[EXTRACTED ENTRIES Boundary: Start]
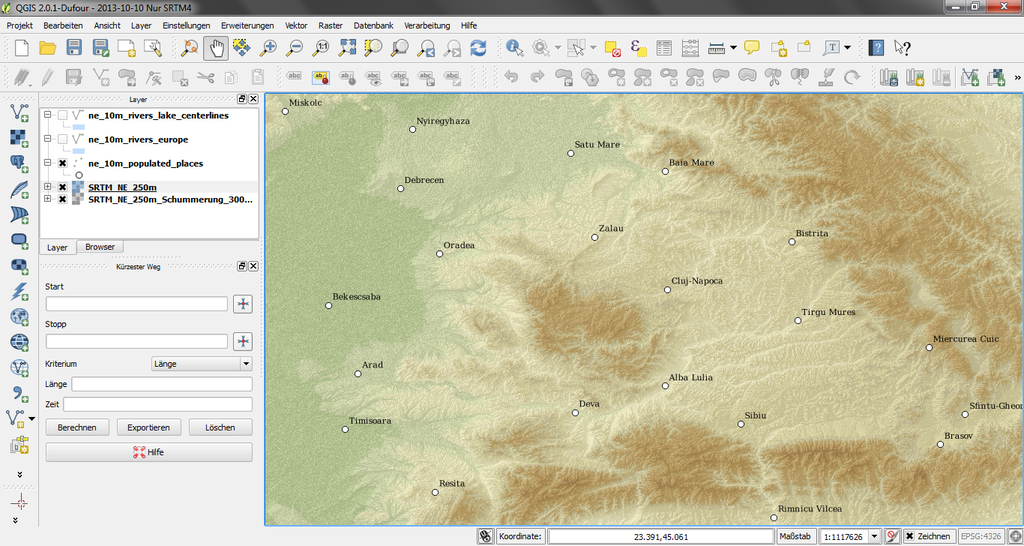Open the Kriterium dropdown showing Länge
The width and height of the screenshot is (1024, 546).
200,364
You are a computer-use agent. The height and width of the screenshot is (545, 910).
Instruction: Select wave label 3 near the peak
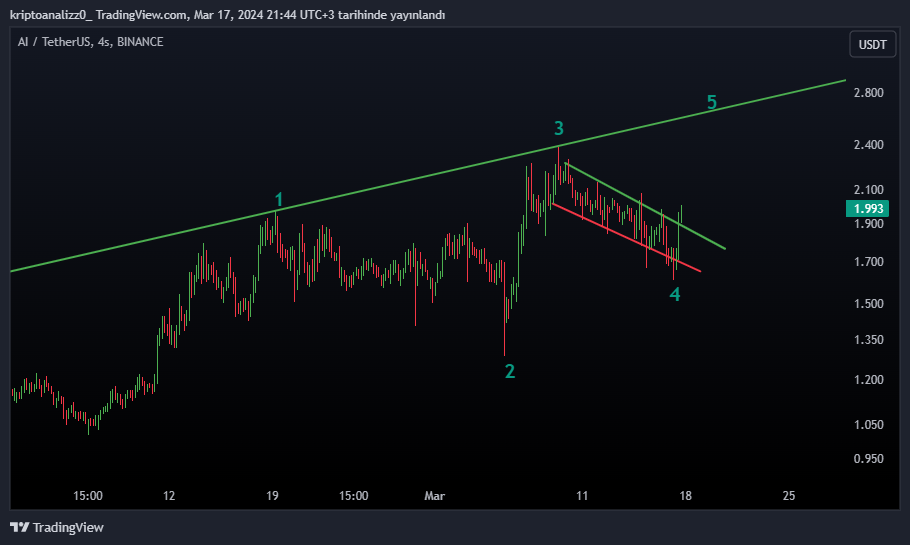coord(558,128)
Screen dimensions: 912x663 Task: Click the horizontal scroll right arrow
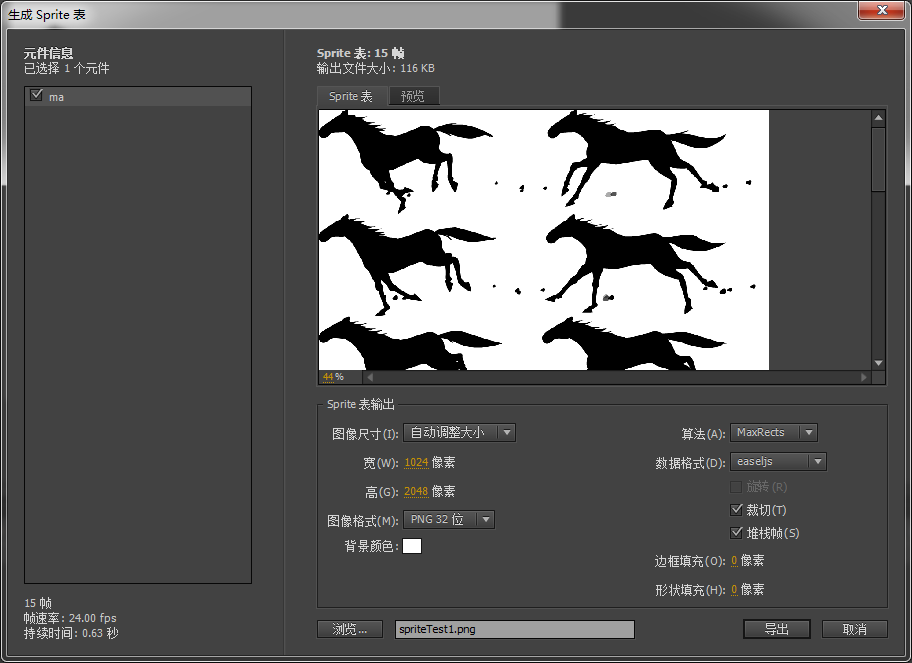click(864, 377)
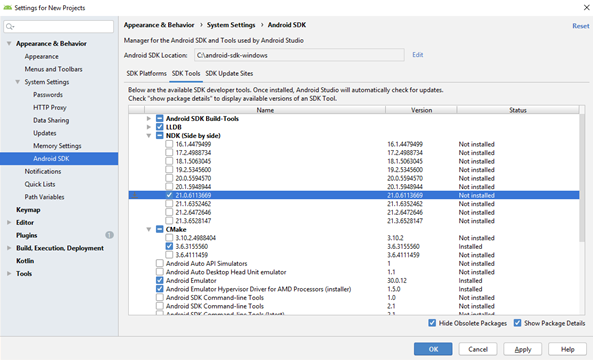593x360 pixels.
Task: Click the Plugins update count badge
Action: click(x=109, y=235)
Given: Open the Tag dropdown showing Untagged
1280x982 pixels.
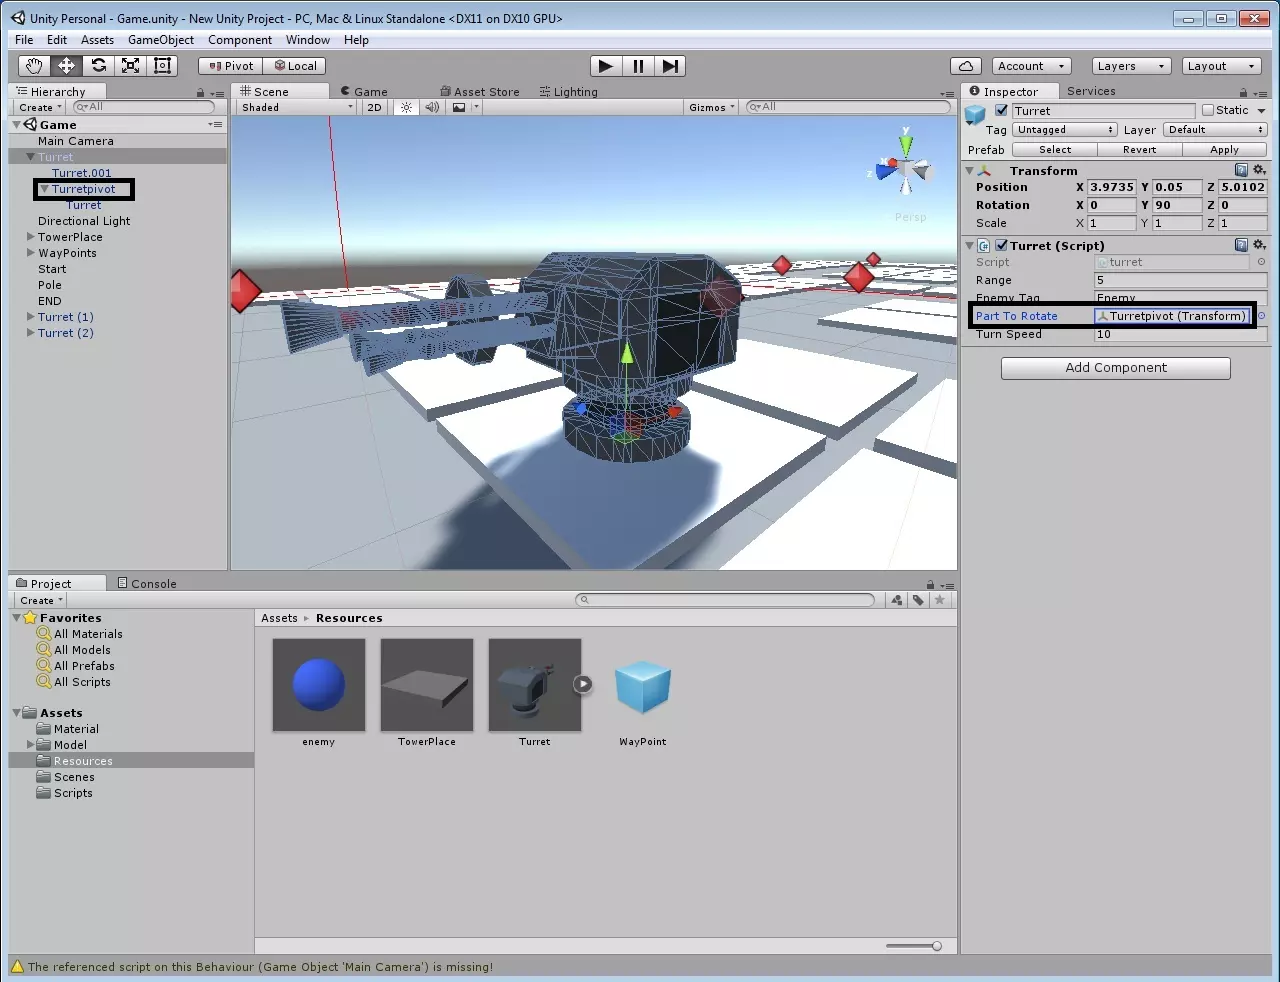Looking at the screenshot, I should click(1064, 130).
[EXTRACTED ENTRIES Boundary: End]
**WHAT THE TASK ASKS**.
The lines from the one containing "Instruction: Select wave" up to and including the last line of the material above are to be given again exactly; any pictures are dropped.

**THE COMPLETED TASK**.
Instruction: Select wave label 3 near the peak
coord(558,128)
Screen dimensions: 912x663 Task: Click the horizontal scroll right arrow
click(864, 377)
593x360 pixels.
Task: Click the Plugins update count badge
Action: click(x=109, y=235)
Given: Open the Tag dropdown showing Untagged
1280x982 pixels.
Looking at the screenshot, I should click(1064, 130).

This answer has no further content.